The banks and commodity traders that have bought control of a number of warehousing companies over the last three years have found that backlogs are lucrative because metal waiting to be delivered out of sheds continues to earn them storage fees.

At the same time, the newcomers pay big incentives to producers to store metal in their sheds, sucking material away from traditional firms that often cannot afford the premiums.

“A warehouser who doesn’t play this non-service game cannot compete in the market,” said one source in the industry.

“We have a reputation as a service provider. We live off the fact that we do deliver, it could even be our motto. But I’m not sure I want to put that on paper because tomorrow it might get so bad that we need to play this game ourselves. I hope we won’t have to.”

The strategy centres on making use of LME rules, which stipulate a low minimum load-out rate for metals stored in the warehouse network the exchange monitors. Warehouses do not have to deliver out any more than the minimum.

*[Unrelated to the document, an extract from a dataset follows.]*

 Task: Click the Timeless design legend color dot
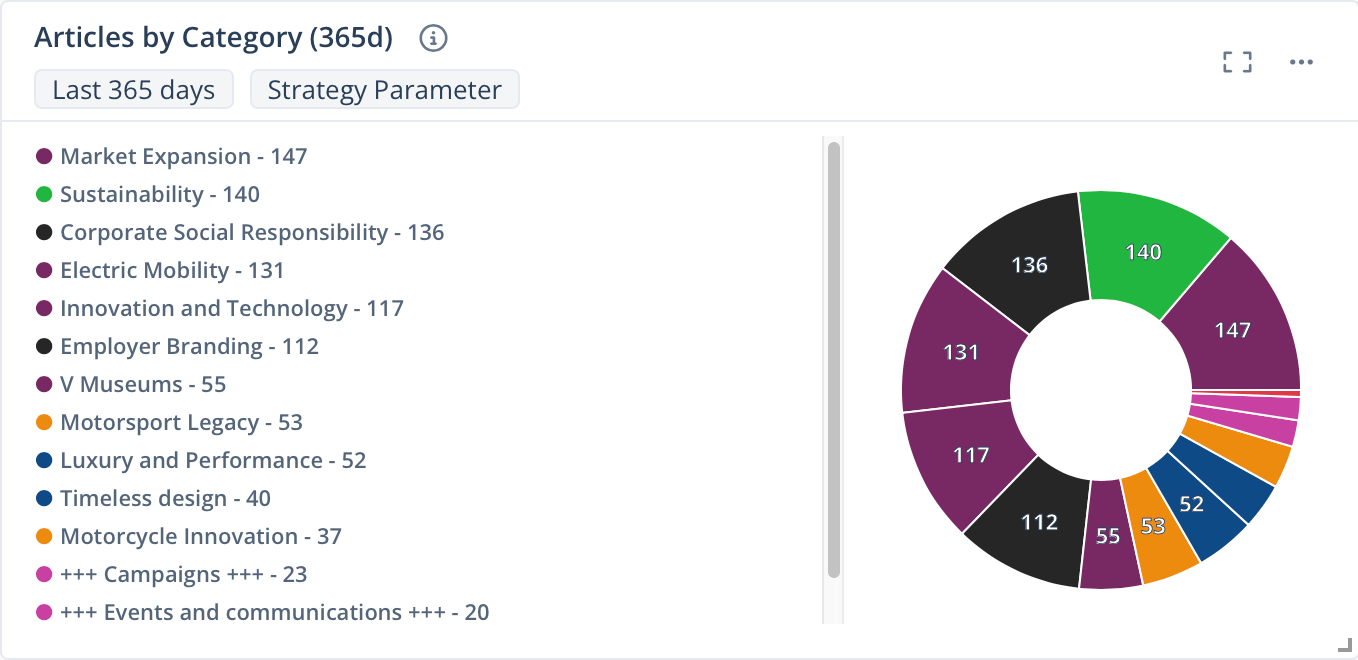click(x=44, y=497)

The warehouse logjams are compounded by financing deals, chiefly for aluminium, by which banks simultaneously buy metal and sell it forward for a profit, using cheap funding to store it inexpensively in the interim....MORE 
*Previously:
Goldman Manipulating the Metals Markets? Say it Ain't So (GS; JPM; GLEN.L)
"Wall Street, Fed Face off Over Physical Commodities" (GS; JPM: MS)
Commodities: "The business of storage just got more competitive" (JPM; GS)
Trafigura Group Subsidiary on Copper: “It would appear the market is generally short and also there seems to be no significant liquidity or inventory around
UPDATED: Uh oh: What's the Real Demand for Copper (a cupric currency conundrum)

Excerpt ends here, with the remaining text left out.